> _STATED GOAL 1_
In the discussion on breaking library APIs, rewrite the passage between "quadron02:03:01" and "be a conflict?", inclusive, changing "library" to "package".
> _STATED GOAL 2_
Using the discussion on breaking library APIs, answer the following:
(a) According to the description of Rich Hickey's recommendation, what should updates to code not break?
(b) What name is given for the new library published in place of a version of mygreatlib that breaks its API?
(c) What do most package management systems with library names and version numbers not let you do?
> _STATED GOAL 3_
Extend the discussion on breaking library APIs past its last message.

> _PAGE TEXT_
╭──

Rich Hickey didn't recommend keeping immutability of code -- he recommended that updates to code should not break the API provided by previous versions, i.e. you can add new functions or other kinds of Vars, or extend their capabilities to require less in terms of inputs, or provide more as return values, but not vice versa. https://github.com/matthiasn/talk-transcripts/blob/master/Hickey_Rich/Spec_ulation.md

andy.fingerhut02:03:09

If you want to break the current API, then you should consider creating a new name for the library and its namespaces, so it is a new thing, not a broken version of the old thing.

quadron02:03:47

@andy.fingerhut are there any ecosystems that consider the version to be part of the namespace?

quadron02:03:01

@andy.fingerhut does it make sense to have such a thing?

andy.fingerhut02:03:07

One way to provide a new library that is similar to an old one is to put a number in its name, e.g. the first version was mygreatlib, and when you want to break the API of mygreatlib, you instead publish mygreatlib2. I believe the talk I linked above mentioned a few cases of Windows APIs where this was done, but it was pretty rare.

quadron02:03:02

@andy.fingerhut but say different packages dependencies are pulling different versions of the "same" library, would there not be a conflict?

andy.fingerhut02:03:02

Depending upon what mygreatlib and mygreatlib2 do, they might conflict with each other, e.g. they both open a network socket listening on the same TCP port, or might write to a config file with the same name, etc., but in many cases there would be ways to prevent such conflicts. I could imagine some library functionality where it doesn't make sense for them both to be loaded at the same time in the same program, and some where it would make sense.

andy.fingerhut02:03:34

If they have different names like mygreatlib and mygreatlib2, most package management systems will treat them as different libraries that can both be depended upon. Whether they can both be used from the same program is a separate question. Most package management systems I am aware of that have library names and version numbers do not let you depend on both mygreatlib version 1.1 and mygreatlib version 1.2 at the same time -- you must pick one.

╰──

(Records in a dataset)
╭──

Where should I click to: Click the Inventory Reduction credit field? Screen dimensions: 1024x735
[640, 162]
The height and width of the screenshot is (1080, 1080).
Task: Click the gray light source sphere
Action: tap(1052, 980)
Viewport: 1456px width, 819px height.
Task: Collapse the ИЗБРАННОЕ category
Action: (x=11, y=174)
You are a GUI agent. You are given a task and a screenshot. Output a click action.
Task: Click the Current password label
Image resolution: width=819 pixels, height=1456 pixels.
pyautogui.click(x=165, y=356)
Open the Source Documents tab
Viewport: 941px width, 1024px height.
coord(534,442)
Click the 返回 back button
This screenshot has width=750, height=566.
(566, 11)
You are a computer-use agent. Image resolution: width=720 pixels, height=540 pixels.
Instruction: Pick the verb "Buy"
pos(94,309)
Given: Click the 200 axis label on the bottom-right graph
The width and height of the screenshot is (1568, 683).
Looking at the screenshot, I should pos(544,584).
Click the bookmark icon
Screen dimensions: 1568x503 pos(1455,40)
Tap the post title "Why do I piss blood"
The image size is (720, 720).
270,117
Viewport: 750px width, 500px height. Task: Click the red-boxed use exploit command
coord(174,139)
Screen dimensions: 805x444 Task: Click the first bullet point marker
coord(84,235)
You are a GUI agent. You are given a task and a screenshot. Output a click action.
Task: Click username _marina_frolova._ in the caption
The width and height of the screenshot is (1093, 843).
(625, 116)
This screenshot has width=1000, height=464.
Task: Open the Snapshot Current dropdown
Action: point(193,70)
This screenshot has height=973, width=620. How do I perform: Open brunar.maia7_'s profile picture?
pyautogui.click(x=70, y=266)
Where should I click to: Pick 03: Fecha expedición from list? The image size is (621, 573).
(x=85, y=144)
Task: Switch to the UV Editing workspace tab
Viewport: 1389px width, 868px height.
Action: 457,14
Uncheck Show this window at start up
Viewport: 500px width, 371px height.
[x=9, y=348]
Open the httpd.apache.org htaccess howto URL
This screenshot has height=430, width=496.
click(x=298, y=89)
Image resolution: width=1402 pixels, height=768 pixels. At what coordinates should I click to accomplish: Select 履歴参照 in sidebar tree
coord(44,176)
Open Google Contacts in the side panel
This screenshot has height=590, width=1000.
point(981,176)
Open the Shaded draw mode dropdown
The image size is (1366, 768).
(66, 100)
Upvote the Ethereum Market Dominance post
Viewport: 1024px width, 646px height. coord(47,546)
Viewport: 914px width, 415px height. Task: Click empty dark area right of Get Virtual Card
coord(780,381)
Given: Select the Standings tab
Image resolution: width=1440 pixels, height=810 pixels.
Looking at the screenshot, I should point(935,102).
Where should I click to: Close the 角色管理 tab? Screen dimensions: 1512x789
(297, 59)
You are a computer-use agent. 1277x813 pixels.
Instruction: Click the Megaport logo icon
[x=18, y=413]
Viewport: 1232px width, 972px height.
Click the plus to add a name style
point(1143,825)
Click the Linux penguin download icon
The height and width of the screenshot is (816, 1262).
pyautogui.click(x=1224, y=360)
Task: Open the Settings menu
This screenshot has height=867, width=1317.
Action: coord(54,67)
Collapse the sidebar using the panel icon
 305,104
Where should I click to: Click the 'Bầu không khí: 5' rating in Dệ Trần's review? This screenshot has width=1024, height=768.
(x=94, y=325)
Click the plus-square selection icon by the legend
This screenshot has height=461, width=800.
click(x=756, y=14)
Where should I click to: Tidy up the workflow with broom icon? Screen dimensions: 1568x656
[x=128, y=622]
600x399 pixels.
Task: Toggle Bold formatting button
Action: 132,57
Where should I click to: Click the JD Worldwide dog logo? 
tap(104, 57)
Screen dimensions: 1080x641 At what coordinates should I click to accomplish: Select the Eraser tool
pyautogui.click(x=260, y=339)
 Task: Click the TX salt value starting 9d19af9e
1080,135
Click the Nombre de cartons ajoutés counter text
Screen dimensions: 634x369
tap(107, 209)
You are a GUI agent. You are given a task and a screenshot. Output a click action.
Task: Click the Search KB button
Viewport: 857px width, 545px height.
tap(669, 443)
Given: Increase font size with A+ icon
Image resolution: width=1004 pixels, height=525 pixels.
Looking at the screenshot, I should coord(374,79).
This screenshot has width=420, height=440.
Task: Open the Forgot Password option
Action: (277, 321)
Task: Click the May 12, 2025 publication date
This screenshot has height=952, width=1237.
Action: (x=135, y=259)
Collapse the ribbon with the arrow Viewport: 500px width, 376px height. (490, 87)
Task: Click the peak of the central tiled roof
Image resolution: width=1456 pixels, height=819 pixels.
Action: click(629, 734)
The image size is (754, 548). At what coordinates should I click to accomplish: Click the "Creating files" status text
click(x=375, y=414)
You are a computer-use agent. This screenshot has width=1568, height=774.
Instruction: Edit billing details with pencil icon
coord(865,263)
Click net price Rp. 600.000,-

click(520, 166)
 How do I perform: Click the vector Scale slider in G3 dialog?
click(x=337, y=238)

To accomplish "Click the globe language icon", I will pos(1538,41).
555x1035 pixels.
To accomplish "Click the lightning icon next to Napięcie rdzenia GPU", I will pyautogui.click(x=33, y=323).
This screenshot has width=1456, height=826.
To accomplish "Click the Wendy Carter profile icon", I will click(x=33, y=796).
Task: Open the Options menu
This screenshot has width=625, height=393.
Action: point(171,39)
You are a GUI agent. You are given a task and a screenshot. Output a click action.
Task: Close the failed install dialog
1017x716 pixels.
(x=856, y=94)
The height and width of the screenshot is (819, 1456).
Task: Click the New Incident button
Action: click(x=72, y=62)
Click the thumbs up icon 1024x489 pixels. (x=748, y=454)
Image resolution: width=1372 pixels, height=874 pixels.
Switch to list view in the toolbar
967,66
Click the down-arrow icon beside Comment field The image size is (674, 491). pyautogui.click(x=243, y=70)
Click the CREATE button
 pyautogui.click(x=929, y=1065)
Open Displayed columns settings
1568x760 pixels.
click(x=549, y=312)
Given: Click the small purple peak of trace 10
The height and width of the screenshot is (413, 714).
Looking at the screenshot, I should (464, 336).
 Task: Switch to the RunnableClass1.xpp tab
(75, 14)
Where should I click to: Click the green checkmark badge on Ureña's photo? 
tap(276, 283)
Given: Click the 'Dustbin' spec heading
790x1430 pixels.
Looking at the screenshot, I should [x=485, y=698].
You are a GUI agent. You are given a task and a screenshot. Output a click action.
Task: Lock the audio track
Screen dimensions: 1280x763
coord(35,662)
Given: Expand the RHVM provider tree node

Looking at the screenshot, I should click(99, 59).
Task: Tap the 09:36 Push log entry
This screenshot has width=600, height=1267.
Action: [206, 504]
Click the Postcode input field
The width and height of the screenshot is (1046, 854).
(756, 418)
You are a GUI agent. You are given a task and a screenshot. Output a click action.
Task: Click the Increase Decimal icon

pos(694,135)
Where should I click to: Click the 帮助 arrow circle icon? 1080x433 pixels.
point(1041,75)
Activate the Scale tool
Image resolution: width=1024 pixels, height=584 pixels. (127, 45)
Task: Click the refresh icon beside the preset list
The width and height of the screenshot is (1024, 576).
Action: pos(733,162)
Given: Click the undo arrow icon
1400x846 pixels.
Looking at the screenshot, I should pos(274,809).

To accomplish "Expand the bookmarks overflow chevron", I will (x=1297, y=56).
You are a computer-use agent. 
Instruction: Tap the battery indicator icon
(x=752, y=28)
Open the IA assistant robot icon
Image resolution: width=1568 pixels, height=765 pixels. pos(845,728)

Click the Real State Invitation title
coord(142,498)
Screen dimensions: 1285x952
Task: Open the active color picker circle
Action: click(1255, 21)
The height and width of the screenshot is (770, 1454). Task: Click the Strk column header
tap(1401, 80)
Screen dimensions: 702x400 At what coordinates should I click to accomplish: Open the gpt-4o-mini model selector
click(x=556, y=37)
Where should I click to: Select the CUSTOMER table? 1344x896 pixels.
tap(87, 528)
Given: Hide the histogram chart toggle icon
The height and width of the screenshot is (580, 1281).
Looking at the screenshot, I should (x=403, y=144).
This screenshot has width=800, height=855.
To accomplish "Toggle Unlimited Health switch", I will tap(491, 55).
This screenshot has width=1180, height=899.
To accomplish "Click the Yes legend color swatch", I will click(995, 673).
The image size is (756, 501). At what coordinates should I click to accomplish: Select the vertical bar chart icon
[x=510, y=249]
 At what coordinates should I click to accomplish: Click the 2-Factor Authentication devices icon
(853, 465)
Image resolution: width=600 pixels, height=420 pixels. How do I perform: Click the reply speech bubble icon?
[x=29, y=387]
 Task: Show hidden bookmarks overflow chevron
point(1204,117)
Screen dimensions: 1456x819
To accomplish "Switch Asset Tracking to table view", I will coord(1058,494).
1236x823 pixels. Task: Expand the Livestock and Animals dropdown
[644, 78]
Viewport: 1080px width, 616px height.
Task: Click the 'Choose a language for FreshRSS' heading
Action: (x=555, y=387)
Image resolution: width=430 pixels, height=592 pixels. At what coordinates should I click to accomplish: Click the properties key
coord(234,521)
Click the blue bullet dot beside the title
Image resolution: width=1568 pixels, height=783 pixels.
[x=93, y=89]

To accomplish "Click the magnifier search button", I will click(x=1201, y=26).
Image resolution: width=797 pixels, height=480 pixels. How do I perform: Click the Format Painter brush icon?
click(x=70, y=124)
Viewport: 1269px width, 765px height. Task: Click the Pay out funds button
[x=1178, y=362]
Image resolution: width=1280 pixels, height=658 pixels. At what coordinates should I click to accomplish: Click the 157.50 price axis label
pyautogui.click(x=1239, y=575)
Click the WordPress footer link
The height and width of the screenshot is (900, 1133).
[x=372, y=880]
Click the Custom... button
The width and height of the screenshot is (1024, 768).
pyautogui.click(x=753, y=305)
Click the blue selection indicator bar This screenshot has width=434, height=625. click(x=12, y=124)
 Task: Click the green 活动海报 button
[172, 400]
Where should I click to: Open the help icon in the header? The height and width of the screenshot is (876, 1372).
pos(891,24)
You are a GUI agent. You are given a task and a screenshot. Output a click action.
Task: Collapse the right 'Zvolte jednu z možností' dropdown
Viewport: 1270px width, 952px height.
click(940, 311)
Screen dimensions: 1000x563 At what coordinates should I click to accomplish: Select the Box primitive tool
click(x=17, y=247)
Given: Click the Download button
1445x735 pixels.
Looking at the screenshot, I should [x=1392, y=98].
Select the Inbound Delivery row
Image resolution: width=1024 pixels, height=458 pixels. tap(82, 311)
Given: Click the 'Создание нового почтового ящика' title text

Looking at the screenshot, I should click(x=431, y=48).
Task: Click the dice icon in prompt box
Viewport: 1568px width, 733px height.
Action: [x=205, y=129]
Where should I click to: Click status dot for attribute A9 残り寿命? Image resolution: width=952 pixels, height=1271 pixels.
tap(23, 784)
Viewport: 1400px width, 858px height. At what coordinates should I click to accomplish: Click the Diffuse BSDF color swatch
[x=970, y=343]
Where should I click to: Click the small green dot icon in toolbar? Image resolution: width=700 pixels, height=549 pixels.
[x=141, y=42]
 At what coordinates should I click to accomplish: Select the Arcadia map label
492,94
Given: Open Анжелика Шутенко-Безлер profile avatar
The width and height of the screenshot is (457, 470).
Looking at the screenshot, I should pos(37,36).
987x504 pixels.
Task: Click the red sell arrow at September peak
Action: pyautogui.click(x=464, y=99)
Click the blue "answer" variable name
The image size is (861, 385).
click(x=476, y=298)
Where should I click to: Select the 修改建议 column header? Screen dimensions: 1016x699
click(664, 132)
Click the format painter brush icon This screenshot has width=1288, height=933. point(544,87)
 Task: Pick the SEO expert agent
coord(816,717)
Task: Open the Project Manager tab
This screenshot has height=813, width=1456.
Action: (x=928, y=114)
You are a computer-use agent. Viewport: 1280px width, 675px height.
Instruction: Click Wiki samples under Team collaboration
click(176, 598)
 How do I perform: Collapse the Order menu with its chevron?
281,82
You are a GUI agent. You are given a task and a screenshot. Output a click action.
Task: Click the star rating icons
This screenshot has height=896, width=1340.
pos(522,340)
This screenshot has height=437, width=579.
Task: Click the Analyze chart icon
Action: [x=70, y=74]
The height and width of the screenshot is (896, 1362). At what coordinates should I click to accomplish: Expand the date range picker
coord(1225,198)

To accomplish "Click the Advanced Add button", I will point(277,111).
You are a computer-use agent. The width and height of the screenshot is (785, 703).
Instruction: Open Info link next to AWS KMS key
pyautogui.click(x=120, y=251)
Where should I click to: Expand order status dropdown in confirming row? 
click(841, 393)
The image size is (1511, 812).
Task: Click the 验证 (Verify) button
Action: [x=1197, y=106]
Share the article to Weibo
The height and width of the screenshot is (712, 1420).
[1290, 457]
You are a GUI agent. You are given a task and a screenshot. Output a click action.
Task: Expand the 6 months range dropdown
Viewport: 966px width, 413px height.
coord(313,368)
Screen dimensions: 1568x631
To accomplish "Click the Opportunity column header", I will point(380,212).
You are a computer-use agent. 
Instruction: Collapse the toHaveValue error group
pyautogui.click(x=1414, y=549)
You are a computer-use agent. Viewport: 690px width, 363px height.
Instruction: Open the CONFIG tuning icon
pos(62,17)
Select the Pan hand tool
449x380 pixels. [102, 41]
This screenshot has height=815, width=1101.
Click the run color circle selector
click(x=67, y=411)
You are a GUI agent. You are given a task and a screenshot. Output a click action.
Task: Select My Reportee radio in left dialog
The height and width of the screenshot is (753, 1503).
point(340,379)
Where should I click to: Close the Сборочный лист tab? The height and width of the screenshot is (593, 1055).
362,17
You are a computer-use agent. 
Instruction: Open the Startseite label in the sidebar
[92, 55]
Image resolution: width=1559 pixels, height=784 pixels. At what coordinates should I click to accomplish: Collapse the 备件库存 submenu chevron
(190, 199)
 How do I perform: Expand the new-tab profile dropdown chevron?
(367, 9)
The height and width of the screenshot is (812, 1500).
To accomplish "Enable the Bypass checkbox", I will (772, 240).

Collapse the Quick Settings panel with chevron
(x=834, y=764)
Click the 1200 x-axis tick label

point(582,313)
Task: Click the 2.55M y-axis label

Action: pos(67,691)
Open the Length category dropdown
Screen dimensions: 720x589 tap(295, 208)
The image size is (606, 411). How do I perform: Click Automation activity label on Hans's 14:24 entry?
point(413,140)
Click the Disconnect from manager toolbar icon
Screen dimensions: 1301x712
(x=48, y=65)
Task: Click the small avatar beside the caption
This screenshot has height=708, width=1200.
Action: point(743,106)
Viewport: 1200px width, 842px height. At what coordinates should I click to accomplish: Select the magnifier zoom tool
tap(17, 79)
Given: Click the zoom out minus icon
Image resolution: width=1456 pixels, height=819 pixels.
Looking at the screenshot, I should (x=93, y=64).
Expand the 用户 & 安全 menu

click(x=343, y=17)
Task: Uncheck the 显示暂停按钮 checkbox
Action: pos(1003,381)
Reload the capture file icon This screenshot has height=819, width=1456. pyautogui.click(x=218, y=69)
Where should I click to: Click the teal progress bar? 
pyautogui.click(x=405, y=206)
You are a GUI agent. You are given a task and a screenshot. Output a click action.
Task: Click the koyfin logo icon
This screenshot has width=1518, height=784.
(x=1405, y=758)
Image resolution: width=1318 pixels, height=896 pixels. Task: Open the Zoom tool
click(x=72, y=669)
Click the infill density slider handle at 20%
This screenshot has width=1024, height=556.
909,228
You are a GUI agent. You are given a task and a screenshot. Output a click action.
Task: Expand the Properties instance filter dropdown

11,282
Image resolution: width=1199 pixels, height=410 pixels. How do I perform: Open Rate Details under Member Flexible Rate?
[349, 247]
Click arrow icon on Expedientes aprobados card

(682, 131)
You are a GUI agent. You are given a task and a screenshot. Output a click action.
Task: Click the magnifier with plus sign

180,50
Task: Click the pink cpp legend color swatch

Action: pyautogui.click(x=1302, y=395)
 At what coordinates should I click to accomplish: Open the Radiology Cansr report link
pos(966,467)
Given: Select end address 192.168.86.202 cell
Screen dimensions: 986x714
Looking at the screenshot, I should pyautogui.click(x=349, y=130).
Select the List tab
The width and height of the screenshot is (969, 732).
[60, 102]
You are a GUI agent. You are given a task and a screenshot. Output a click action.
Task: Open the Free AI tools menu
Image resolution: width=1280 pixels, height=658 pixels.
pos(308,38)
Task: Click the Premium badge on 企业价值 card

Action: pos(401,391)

╰──

> _FINAL RESULT 1_
quadron02:03:01

@andy.fingerhut does it make sense to have such a thing?

andy.fingerhut02:03:07

One way to provide a new package that is similar to an old one is to put a number in its name, e.g. the first version was mygreatlib, and when you want to break the API of mygreatlib, you instead publish mygreatlib2. I believe the talk I linked above mentioned a few cases of Windows APIs where this was done, but it was pretty rare.

quadron02:03:02

@andy.fingerhut but say different packages dependencies are pulling different versions of the "same" package, would there not be a conflict?

> _FINAL RESULT 2_
(a) The API provided by previous versions.
(b) mygreatlib2.
(c) Depend on both mygreatlib version 1.1 and mygreatlib version 1.2 at the same time.

> _FINAL RESULT 3_
em02:03:36

Slightly off topic but immutability in code might be one of those things that needs a lot more of the language built up around it, like how you wouldn't be doing as much functional/immutable programming in Java. Interesting experiment on this very idea is Unison lang https://www.unisonweb.org/

quadron02:03:14

hmm, but isn't it bad practice to hide such stateful actions in the behaviour of a namespace? i suspect that in any case the namespace shouldn't open files or ports implicitly without knowledge of the caller

quadron02:03:16

what you described sounds like a bug to me, it does not justify the expectations of the package manager

quadron02:03:32

come to think of it... how do linux package managers treat this?

quadron02:03:40

@eagonmeng unison seems like a hardcore implementation of what i had in mind

andy.fingerhut02:03:43

If the library you are using is intended to help serve web requests, then it is supposed to listen on TCP sockets. In that particular case it is likely that merely loading the library doesn't open up sockets -- you would have to make an explicit call, and in most cases you could probably provide an optional, or required, parameter for the TCP port number to listen on, so even then two differently named libraries that do that might not conflict with each other.

andy.fingerhut02:03:22

Linux package managers and Clojure Leiningen/deps.edn/boot are doing related, but still quite different things.

andy.fingerhut02:03:51

There are Linux packages that conflict with each other, even if they have completely different names. Sometimes this is documented, sometimes not.

quadron02:03:28

@eagonmeng i am not sure if the namespace/version issue is addressed there

em02:03:03

Unison's pretty early on but as all code is immutable and more importantly, all names are transient, you get that extra layer of indirection that symbols/vars give in Clojure. See https://www.unisonweb.org/docs/codebase-organization#upgrading-libraries-to-the-latest-version

quadron02:03:19

so if different versions of the "same" lib are present, does the importer include the version explicitly where the import is declared?

quadron02:03:15

how does a namespace know which version it is importing?

em03:03:45

Code is always referenced by hash, so since it's completely immutable, nothing is ever updated. A new "same" version of a lib needs to be explicitly updated by a "patch". Think of it exactly like Git - when someone "updates" the dev branch with code, or when the update the library version, you have to merge the changes. If those merges are like cases in git where you have strictly additive changes (like Rich talked about in non-breaking changes) then you have nothing to do. If any definitions are at all changed, you need to merge those locally. Unison has an interesting mechanism for always making such "patches" or diffs visible, so you always have the granular power to update functions you want to. In fact there's not really a concept of a library, just a bunch of functions that might depend on one another as part of a big group.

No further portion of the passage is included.